[Start Text block]

- Tenure: 1963–1977
- Predecessor: Victor Alexander Wrottesley, 4th Baron Wrottesley
- Successor: Clifton Wrottesley, 6th Baron Wrottesley
- Other names: Dick Wrottesley
- Born: Richard John Wrottesley 7 July 1918 Chapel-en-le-Frith, Derbyshire, England
- Died: 23 October 1977 (aged 59) Westminster, London, England
- Education: Harrow School
- Spouse(s): Roshnara Wingfield-Stratford ​ ​(m. 1941; div. 1949)​ Marion Rainey ​ ​(m. 1949; div. 1953)​ Mary Ada Van Echten Tudhope ​ ​(m. 1955)​
- Parents: Hon. Walter Bennet Wrottesley (father); Kate May Harris (mother);
- Allegiance: United Kingdom
- Branch: British Army
- Rank: Captain
- Unit: Guards Armoured Division
- Conflicts: World War II Operation Market Garden; ;

= Richard Wrottesley, 5th Baron Wrottesley =

British peer and army officer (1918–1977)

Major Richard John Wrottesley, 5th Baron Wrottesley (7 July 1918 – 23 October 1977), was a British peer and army officer.

==Early life and education==
Wrottesley was the only son of Hon. Walter Bennet Wrottesley, fourth son of Arthur Wrottesley, 3rd Baron Wrottesley, and his wife Kate May Harris, only daughter of Douglas Howard Harris, of Craddock, Cape Colony, South Africa. He was educated at Harrow School.

[End Text block]

◆ List of tasks:
1. Translate this sentence from the article on Richard Wrottesley into French: "He was educated at Harrow School."
2. Return all the rows below the Wrottesley article verbatim, omitting the pictures.

[Start Exercise input]

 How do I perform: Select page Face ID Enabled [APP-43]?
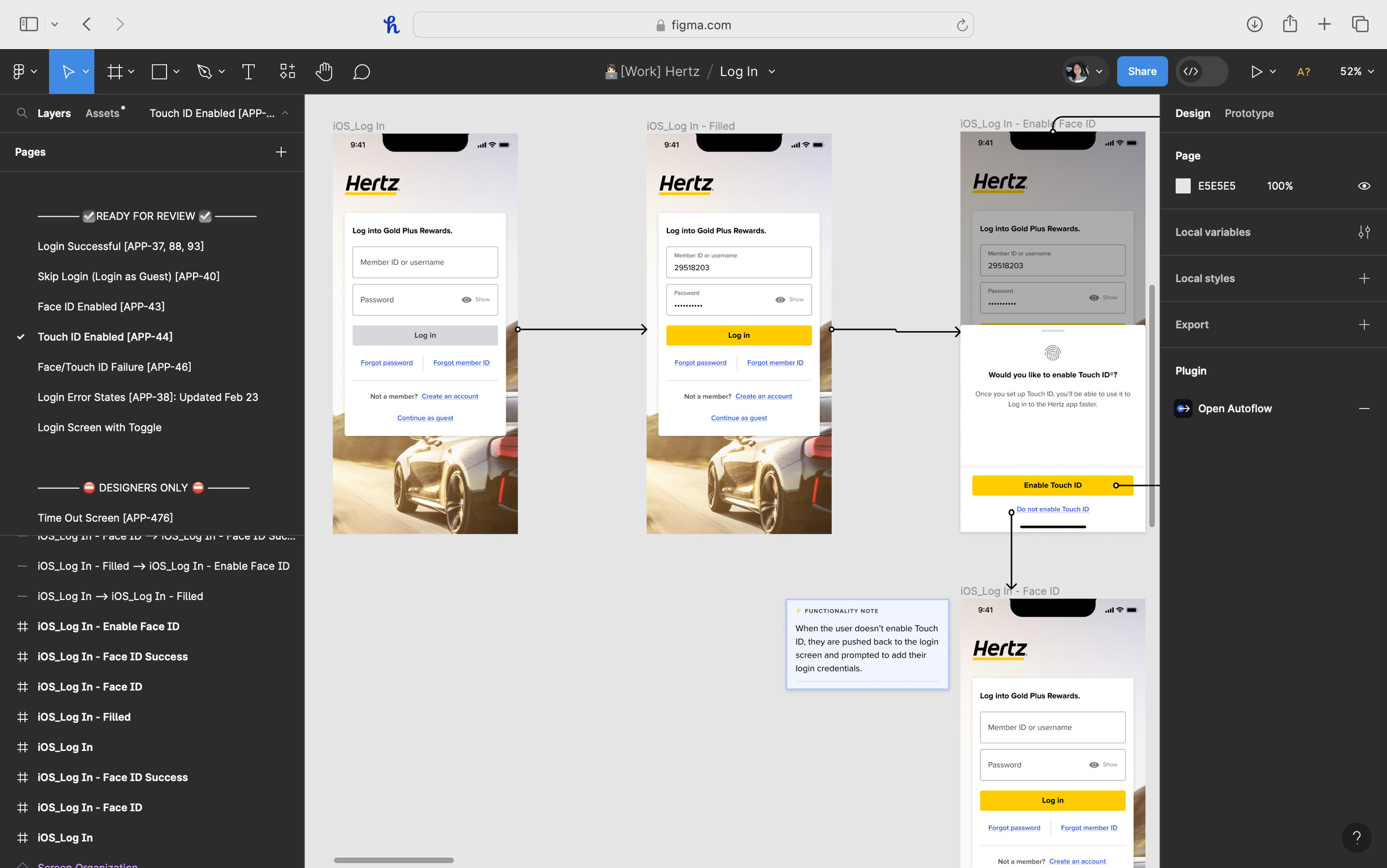pyautogui.click(x=101, y=307)
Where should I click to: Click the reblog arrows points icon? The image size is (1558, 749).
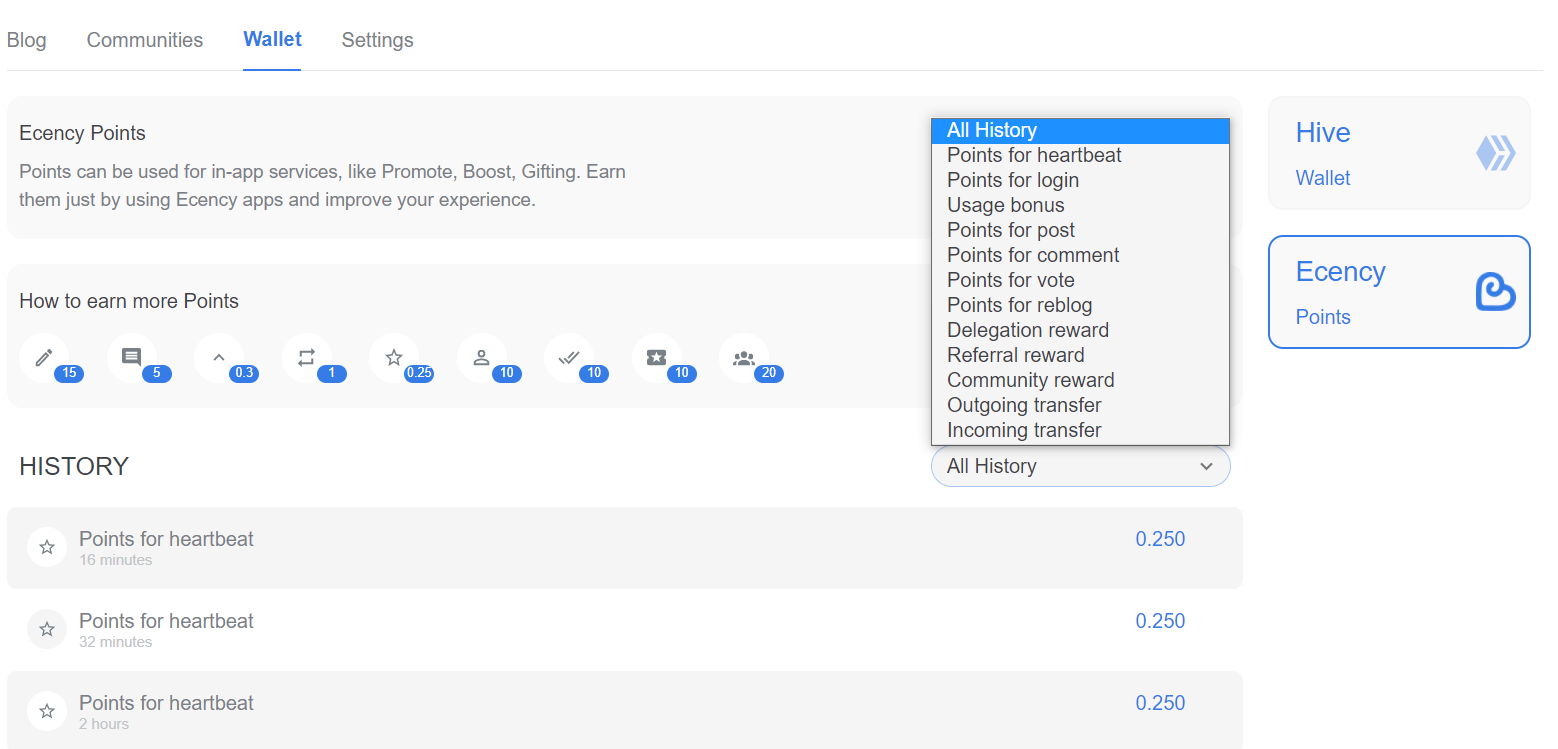[x=306, y=358]
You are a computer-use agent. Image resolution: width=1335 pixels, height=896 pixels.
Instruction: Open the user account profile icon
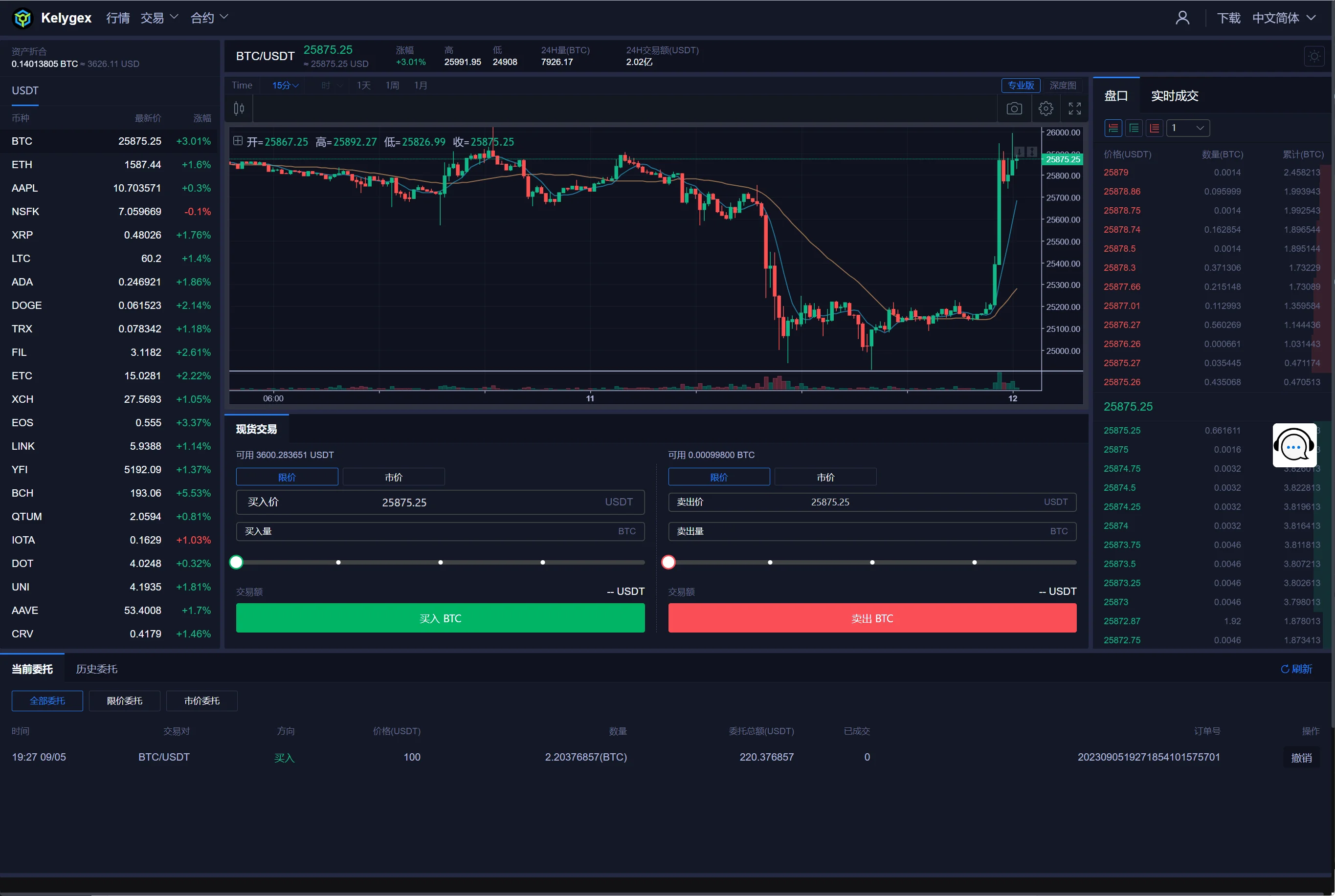(x=1182, y=18)
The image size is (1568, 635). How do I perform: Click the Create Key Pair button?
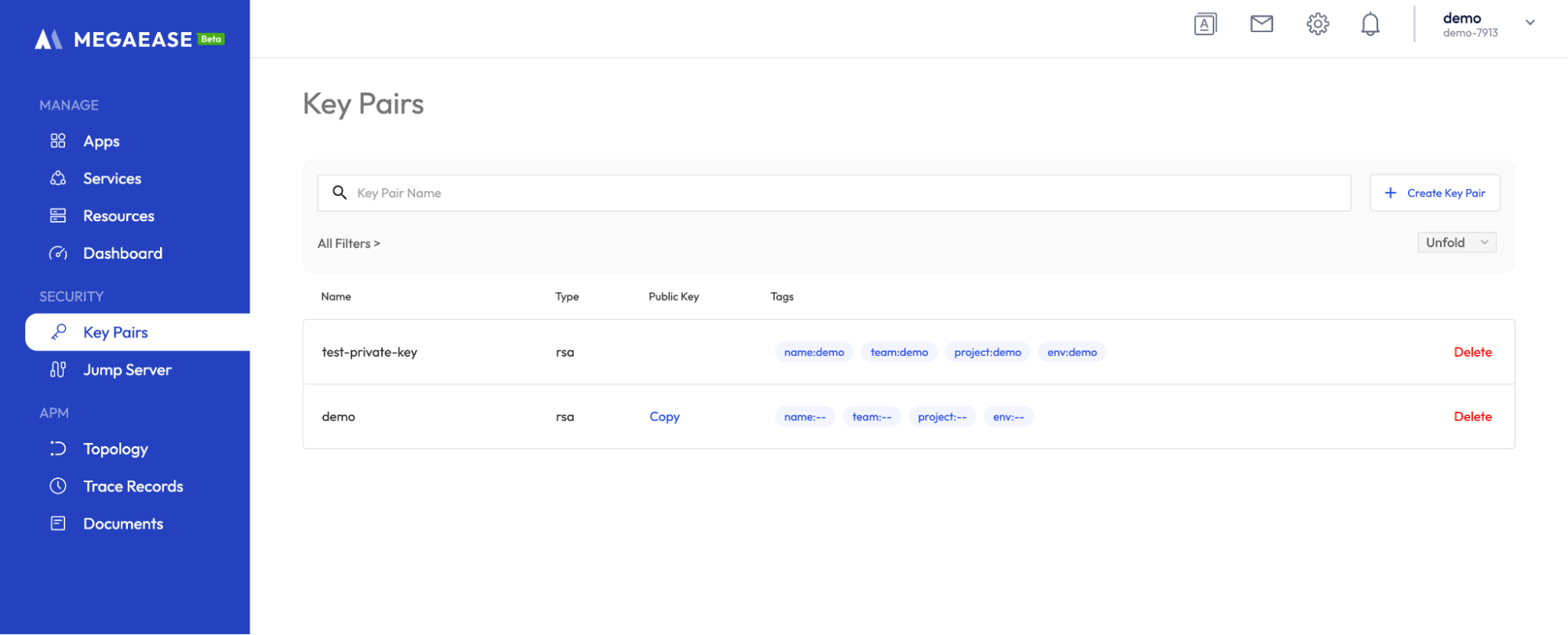click(1435, 193)
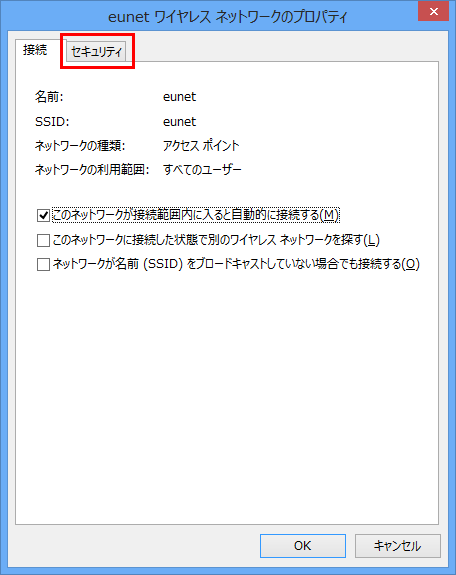Image resolution: width=456 pixels, height=575 pixels.
Task: Confirm with the OK button
Action: click(303, 546)
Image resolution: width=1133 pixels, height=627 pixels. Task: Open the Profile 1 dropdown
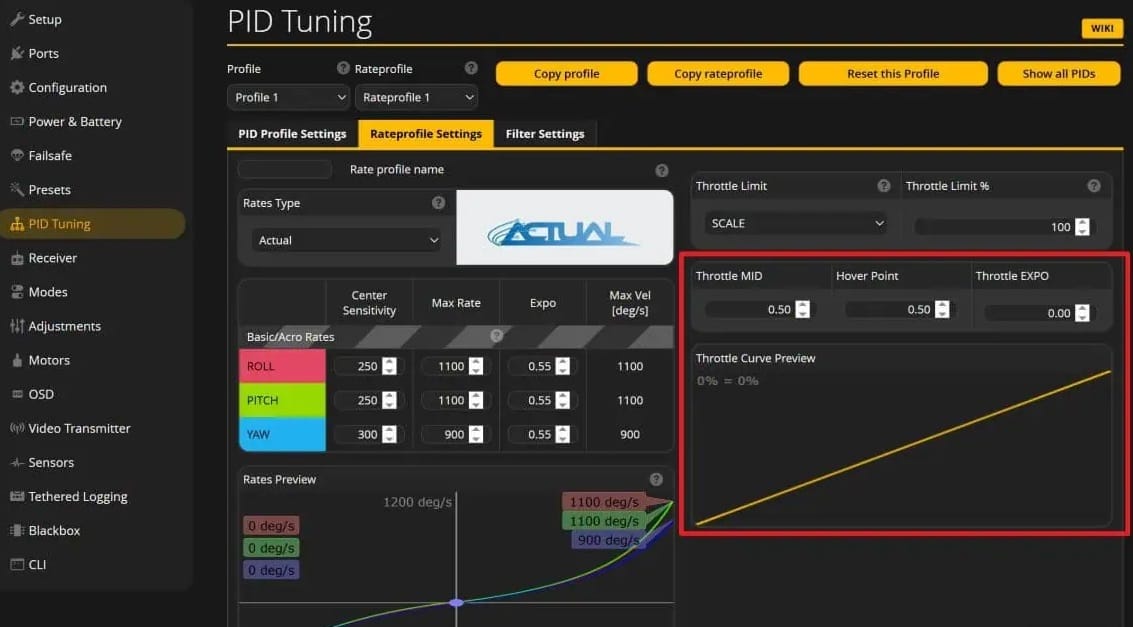pos(288,97)
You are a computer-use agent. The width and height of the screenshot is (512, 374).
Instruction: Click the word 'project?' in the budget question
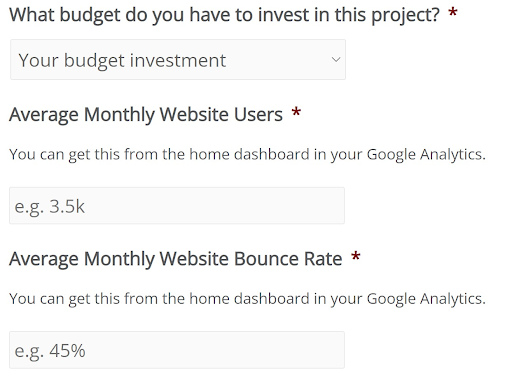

[End Exercise input]

◆ Solutions by task:
1. Il a fait ses études à Harrow School.

2.
 How do I perform: Select page Face ID Enabled [APP-43]?
pyautogui.click(x=101, y=307)
Where should I click to: Click the reblog arrows points icon? The image size is (1558, 749).
[x=306, y=358]
You are a computer-use agent. Image resolution: width=1335 pixels, height=896 pixels.
Instruction: Open the user account profile icon
(x=1182, y=18)
The image size is (1568, 635). How do I perform: Click the Create Key Pair button?
click(1435, 193)
Image resolution: width=456 pixels, height=575 pixels.
Task: Confirm with the OK button
Action: click(303, 546)
Image resolution: width=1133 pixels, height=627 pixels. Task: Open the Profile 1 dropdown
pos(288,97)
You are a computer-use agent. The width and height of the screenshot is (512, 374).
Instruction: Click the word 'project?' in the budget question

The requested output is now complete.